Approximately 85% of cervical cancers occur in developing countries, where the resources are limited. As a result, its staging is mainly dependent on clinical examination while expensive investigations like CT, MRI and PET-CT are not considered mandatory. Even though lymph node metastasis is not included in the FIGO staging of Carcinoma cervix, being an independent prognostic factor, lymphadenectomy forms an integral part of the treatment of cervical cancer. The accuracy of CT, MRI or PET-CT in detecting lymph node metastases is variable and the decision of lymphadenectomy cannot be relied on these investigations. A systematic review showed that 4%–35% of histologically proven para-aortic lymph node metastasis was missed by CT, MRI or PET-CT. On the other hand, laparoscopic staging can allow direct assessment of the lymph nodes in patients presenting with an early disease.
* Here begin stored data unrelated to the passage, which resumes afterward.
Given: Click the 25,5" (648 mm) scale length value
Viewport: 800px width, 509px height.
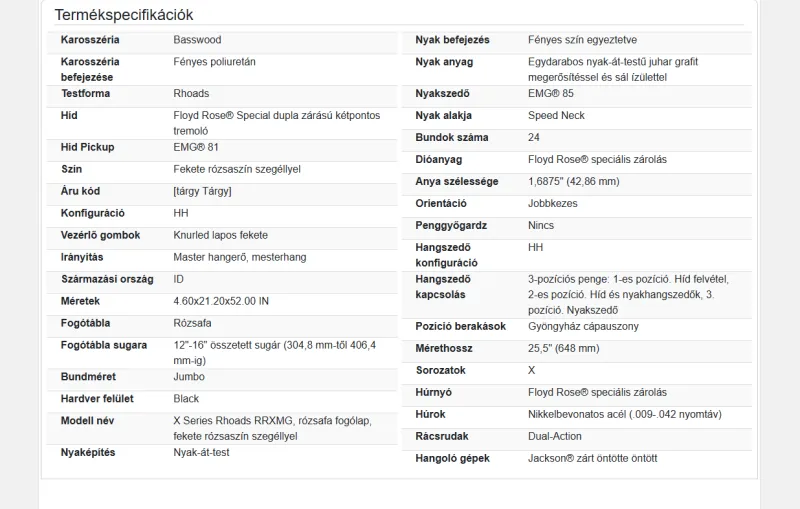Looking at the screenshot, I should pos(563,349).
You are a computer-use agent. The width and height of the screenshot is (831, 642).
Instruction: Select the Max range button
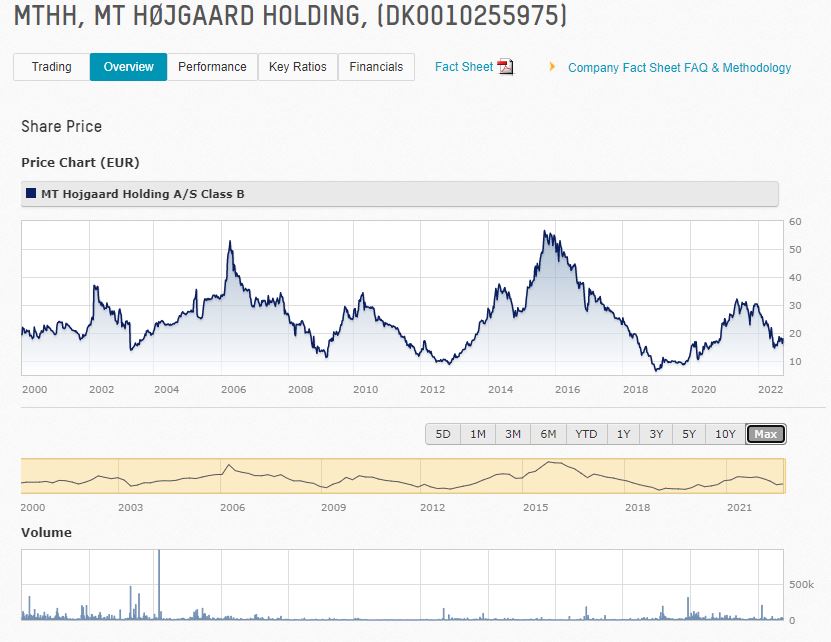coord(766,434)
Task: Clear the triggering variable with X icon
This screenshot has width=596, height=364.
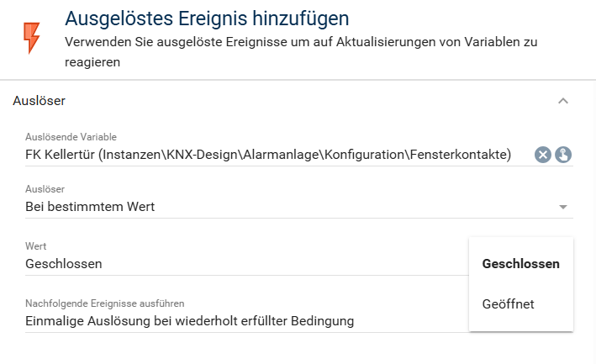Action: (543, 155)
The mainstay of treatment in advanced cervical cancer is chemo-radiation. Thus, by staging laparoscopy, the knowledge of the extent of lymph node involvement can avoid unnecessary extended-field radiotherapy [21,22,23].

Carcinoma Endometrium

Laparoscopy in endometrial malignancies helps in collecting peritoneal washings for cytology which has a prognostic significance in this malignancy along with detection of lymph node involvement and need for lymphadenectomy. The need of omentectomy can also be decided by laparoscopy [24, 25].

Carcinoma Ovary

Laparoscopic staging in ovarian malignancy is important as 16–39.5% of apparently early-stage ovarian cancers are upstaged after a staging procedure. Laparoscopic scoring using parameters such as omental caking, peritoneal and diaphragmatic carcinomatosis, mesenteric retraction, bowel and stomach infiltration and spleen and/or liver superficial metastasis has proved accurate in predicting resectability in advanced ovarian cancers.
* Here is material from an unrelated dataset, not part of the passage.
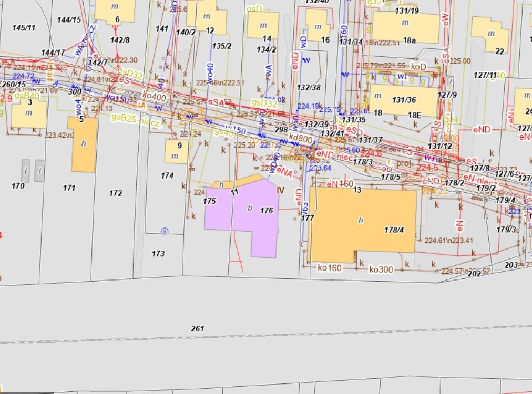Click the Roman numeral IV storey label
Viewport: 532px width, 394px height.
point(280,190)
It could also avoid unnecessary up front laparotomies, which might otherwise result in suboptimal debulking [26, 27] (Table 2).
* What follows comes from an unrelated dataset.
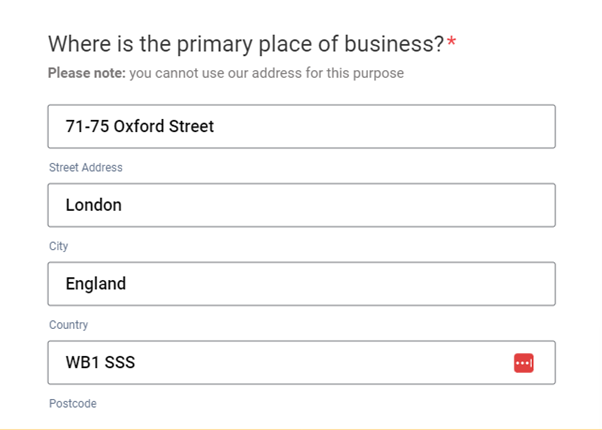Viewport: 602px width, 430px height.
Task: Click into the City field containing London
Action: pyautogui.click(x=300, y=205)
Table 2 Staging Laparoscopy Recommendations

Conclusion

Staging laparoscopy is a simple and safe diagnostic tool to exclude metastatic disease. With laparoscopic ultrasound, the clinical value of SL has further increased. It increases the resectability rates, decreases non-therapeutic laparotomies and decreases the length of post-operative hospital stay in patients with advanced disease. Staging laparoscopy can help select those patients who would actually benefit from neoadjuvant treatment, by upstaging the disease identified as early stage on clinical and radiological staging. Another great advantage of SL is the palliative laparoscopic procedures in patients with unresectable disease. Its disadvantages include requirement of general anaesthesia and limited role in assessment of vascular invasion.

Key Clinical Points

  1. 1.

    Main indication for SL is to improve accurate staging by helping in detecting peritoneal, omental, liver and lymphatic spread.

  2. 2.

    SL per se in esophageal cancers is primarily beneficial for adenocarcinomas particularly of the lower third esophagus, and its role in squamous cell carcinoma is limited.

  3. 3.

    Thoracoscopy in addition to laparoscopy is of additional benefit in staging esophageal malignancies.

  4. 4.

    SL along with LUS and peritoneal lavage cytology is beneficial in gastric cancers to detect metastatic disease.

  5. 5.

    Presence of dense adhesions can limit assessment in SL, particularly of the lesser sac region.

  6. 6.

    SL along with laparoscopic sonography is useful for the detection of sub centimetric tumor deposits on liver, peritoneum and omentum.

  7. 7.

    Detection of vascular involvement particularly of the coeliac axis, superior mesenteric and portal venous system with SL can determine unresectability in pancreatic adenocarcinoma.

  8. 8.

    SL is more useful in pancreatic head cancers as compared to periampullary cancers.

  9. 9.

    SL should not be considered as an alternative to high quality imaging in pancreatic cancers.

  10. 10.

    SL is beneficial in determining the resectability of hepatocellular cancers.

  11. 11.

    SL facilitates identification of extrahepatic disease, bilobar involvement and cirrhosis.

  12. 12.

    Metastatic liver disease is the most common indication for hepatic assessment in staging laparoscopy.

  13. 13.

    SL useful in assessment of para-aortic lymph node status in cervical cancer.